Everything at the monastery is conducted ceremoniously.  In eating, we read a meditation on mindfulness on how we should focus, appreciating every morsel without thinking of the next morsel.  Upon the last bite we were to swab the dish with a radish pickle which was our last bite, to ensure no food remained in the bowl.  Then, in cleaning the monastery, we treated every part of the grounds as if it was to be as revered as the temple itself.
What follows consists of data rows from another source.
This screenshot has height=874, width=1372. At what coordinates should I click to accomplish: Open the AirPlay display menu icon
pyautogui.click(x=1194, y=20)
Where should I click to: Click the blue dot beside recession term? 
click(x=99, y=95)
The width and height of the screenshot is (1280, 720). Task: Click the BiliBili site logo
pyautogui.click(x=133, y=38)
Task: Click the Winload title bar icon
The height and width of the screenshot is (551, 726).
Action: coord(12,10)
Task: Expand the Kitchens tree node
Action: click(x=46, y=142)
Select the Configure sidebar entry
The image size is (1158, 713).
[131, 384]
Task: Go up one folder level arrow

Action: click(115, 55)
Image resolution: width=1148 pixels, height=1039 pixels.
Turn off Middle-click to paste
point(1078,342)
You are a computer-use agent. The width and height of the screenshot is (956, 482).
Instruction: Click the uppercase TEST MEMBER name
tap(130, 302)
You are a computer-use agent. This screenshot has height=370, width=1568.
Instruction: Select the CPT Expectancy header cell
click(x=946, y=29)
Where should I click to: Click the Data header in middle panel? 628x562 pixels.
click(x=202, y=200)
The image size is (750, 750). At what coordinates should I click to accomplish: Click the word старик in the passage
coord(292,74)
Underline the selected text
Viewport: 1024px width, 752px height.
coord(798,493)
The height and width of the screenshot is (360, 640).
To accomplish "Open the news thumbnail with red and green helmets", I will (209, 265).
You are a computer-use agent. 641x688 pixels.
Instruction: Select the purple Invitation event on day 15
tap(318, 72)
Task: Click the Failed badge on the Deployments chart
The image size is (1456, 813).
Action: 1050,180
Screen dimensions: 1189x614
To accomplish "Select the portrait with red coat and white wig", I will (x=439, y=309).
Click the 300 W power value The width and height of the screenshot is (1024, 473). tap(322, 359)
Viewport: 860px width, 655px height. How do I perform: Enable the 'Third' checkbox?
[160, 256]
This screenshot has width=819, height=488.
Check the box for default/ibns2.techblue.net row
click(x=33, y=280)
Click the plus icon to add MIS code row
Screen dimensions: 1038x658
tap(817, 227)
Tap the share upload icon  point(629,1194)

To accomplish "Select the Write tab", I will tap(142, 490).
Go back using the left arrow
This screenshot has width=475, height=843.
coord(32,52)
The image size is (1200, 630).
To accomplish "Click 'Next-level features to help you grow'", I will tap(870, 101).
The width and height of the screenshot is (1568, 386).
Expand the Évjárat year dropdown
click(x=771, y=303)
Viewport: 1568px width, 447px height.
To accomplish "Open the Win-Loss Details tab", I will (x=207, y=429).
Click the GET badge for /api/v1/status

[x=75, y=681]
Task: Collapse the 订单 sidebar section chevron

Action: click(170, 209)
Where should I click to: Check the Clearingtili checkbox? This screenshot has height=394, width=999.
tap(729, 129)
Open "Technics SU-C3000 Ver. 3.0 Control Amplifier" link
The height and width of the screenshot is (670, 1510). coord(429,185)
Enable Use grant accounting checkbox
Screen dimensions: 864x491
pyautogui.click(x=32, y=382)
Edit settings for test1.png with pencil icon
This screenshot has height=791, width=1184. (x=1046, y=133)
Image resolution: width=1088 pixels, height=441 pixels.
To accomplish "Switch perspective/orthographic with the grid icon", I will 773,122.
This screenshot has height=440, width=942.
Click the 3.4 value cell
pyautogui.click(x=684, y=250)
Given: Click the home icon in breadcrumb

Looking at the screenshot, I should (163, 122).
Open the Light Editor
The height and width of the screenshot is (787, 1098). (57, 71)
There has long been a debate on graven images in Buddhism, just as there has been in the Judeo-Christian traditions.  Various euphemisms have been used over time to refer to the historical Buddha in indirect references.  (As a chair, as a wheel, as a footprint)  The depictions of sculptures of Buddha images (or various mythical embodiments of the pantheon of mystical Buddhas and Boddhisattvas such as Avalokiteshvara) are meant to hint at the presence of something inside of the viewer rather than the concept of a divinity outside of oneself.

The experience of staying at a Zen monastery is much like hiking in the mountains.  There are no crutches of conventional society to define you in that context.  It’s something you endeavor on, which makes you feel awe from the shift in perspective you undergo when you give up doing the things that reflect your identity back to you.

It is very comforting to be in a stillness you experience at the temple like Eiheiji.  If you ever find yourself to be overwhelmed by the cognitive load of modern life, I recommend you consider trying it.  But ultimately, if you’re not a monk, you go back to your conventional way of life.  And you bring the context of the meditative retreat back with you.  And you try to stay grounded in whatever you realized while staring unfocused at the wall.  For, as Thich Nhat Hanh taught, “If you can only be at peace where it is peaceful, what good is your peace?”